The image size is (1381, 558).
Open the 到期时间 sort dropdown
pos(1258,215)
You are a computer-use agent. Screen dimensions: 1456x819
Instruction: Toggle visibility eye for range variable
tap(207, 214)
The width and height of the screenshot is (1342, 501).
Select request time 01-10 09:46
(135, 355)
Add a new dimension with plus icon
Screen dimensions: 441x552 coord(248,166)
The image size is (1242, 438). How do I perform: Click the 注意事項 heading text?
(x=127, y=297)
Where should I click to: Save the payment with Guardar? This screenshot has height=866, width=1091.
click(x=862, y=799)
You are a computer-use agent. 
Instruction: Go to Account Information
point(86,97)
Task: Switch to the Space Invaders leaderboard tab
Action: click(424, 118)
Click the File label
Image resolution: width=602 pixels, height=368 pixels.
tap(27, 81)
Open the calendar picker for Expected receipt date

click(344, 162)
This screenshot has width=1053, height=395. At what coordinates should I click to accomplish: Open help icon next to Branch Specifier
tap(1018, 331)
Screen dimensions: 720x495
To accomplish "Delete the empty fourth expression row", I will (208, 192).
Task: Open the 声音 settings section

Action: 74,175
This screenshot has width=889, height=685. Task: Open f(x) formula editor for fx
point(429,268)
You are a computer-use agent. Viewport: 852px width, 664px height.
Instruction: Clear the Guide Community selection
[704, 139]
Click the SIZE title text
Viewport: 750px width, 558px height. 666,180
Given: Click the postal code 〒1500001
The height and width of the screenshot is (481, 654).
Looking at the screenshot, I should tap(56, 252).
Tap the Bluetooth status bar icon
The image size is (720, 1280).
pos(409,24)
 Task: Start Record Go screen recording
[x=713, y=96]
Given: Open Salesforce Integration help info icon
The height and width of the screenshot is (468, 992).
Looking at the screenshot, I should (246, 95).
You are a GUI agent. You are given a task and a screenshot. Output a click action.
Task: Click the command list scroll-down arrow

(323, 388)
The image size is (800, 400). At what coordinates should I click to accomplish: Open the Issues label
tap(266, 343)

========================================================================

If a line in the records above includes the string "computer", copy it.

Answer box:
You are a computer-use agent. Screen dimensions: 1456x819
You are a computer-use agent. 
You are a computer-use agent. Viewport: 852px width, 664px height.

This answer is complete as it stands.